━━ Material supplied ━━

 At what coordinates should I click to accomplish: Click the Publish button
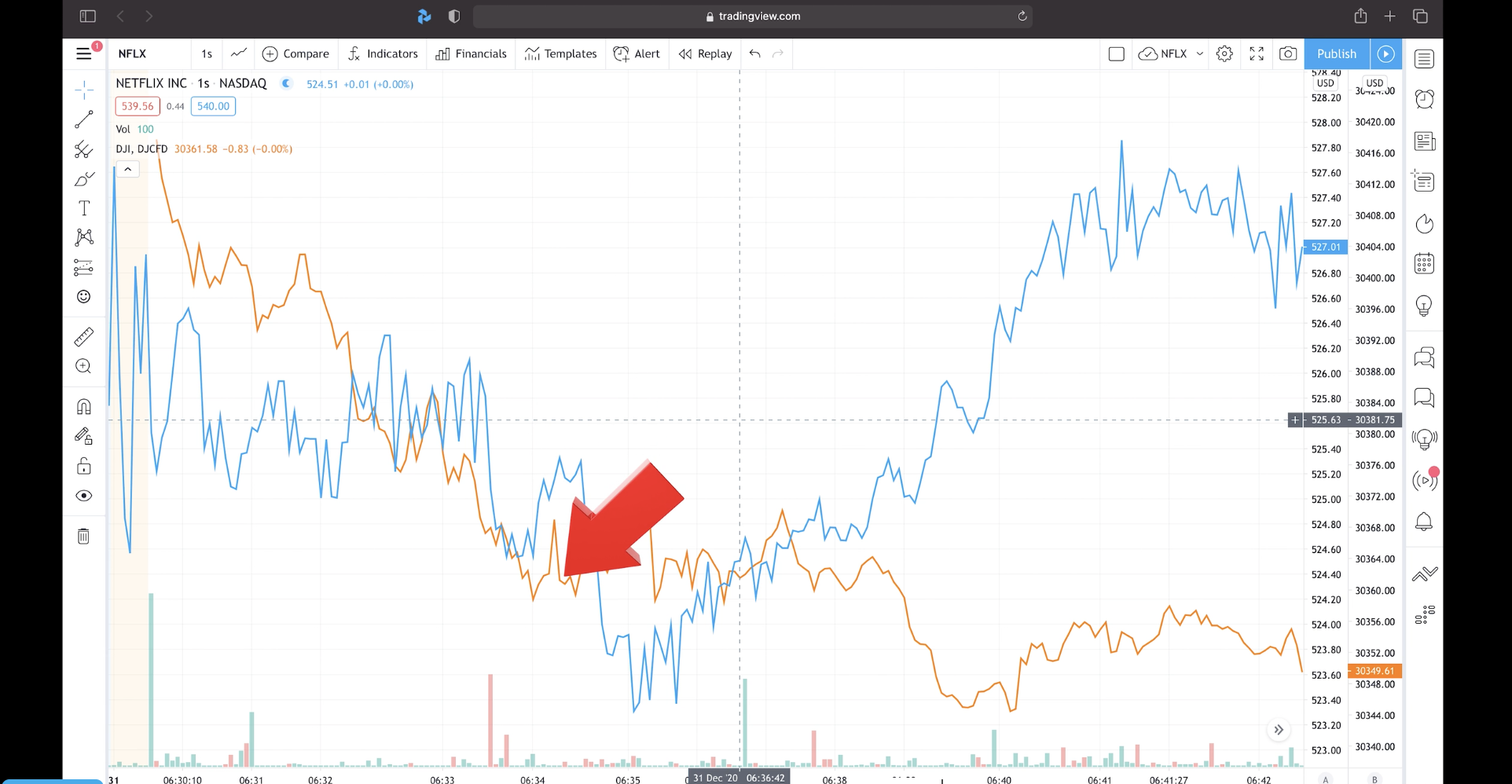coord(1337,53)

━━━
━━ Material supplied ━━

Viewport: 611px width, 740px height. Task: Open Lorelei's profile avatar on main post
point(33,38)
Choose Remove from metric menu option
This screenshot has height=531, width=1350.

━━━
━━ Material supplied ━━

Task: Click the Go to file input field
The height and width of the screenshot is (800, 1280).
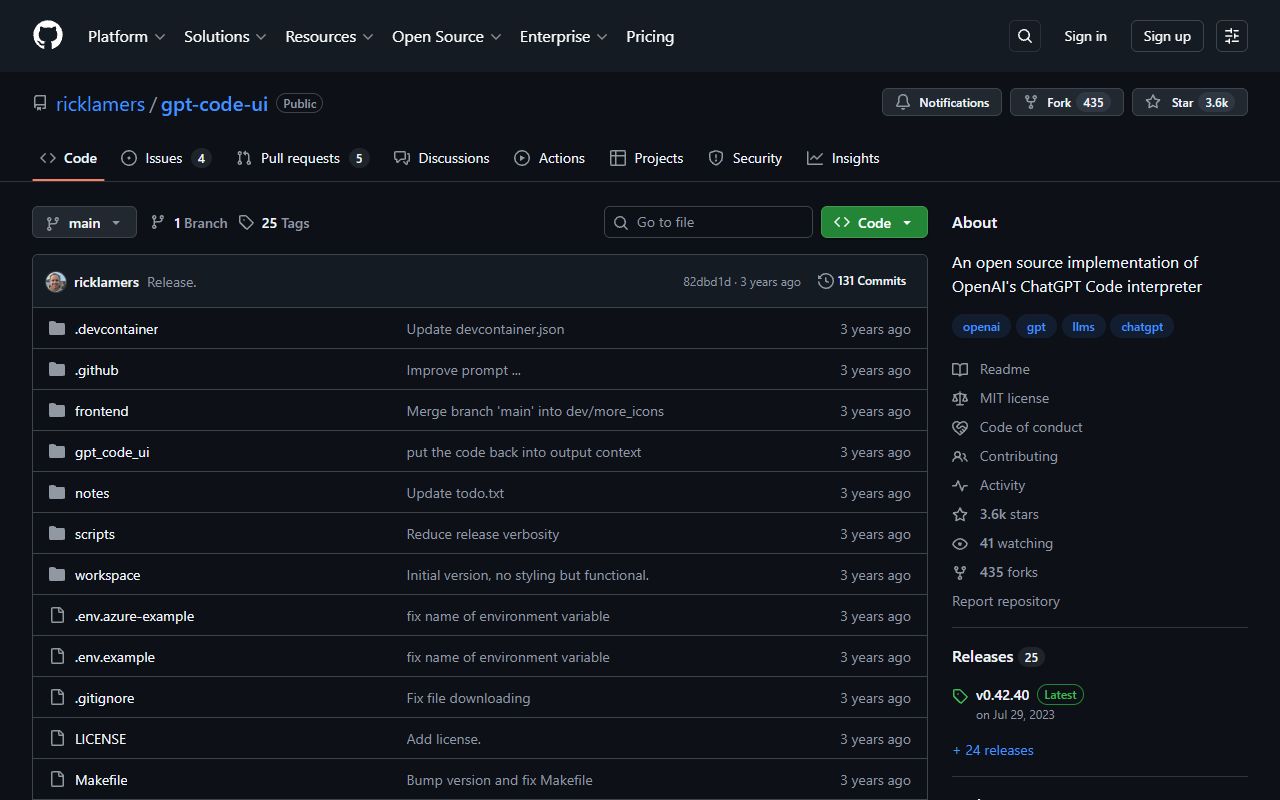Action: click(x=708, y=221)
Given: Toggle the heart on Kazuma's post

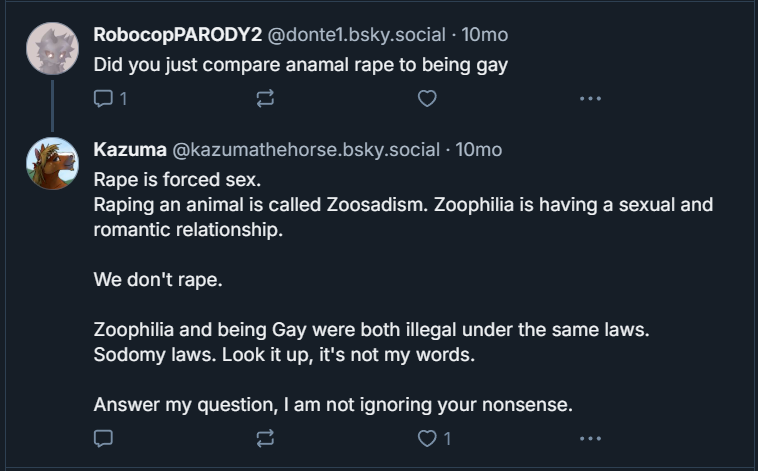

━━━

◆ Exercise aim: Because only one stretch of the records is wanted, please output the lines from the one holding "The height and" through the one holding "Given: Toggle the heart on Kazuma's post" exactly, both included, and leave every picture out.

◆ Expected answer:
The height and width of the screenshot is (800, 1280).
Action: click(x=708, y=221)
Given: Toggle the heart on Kazuma's post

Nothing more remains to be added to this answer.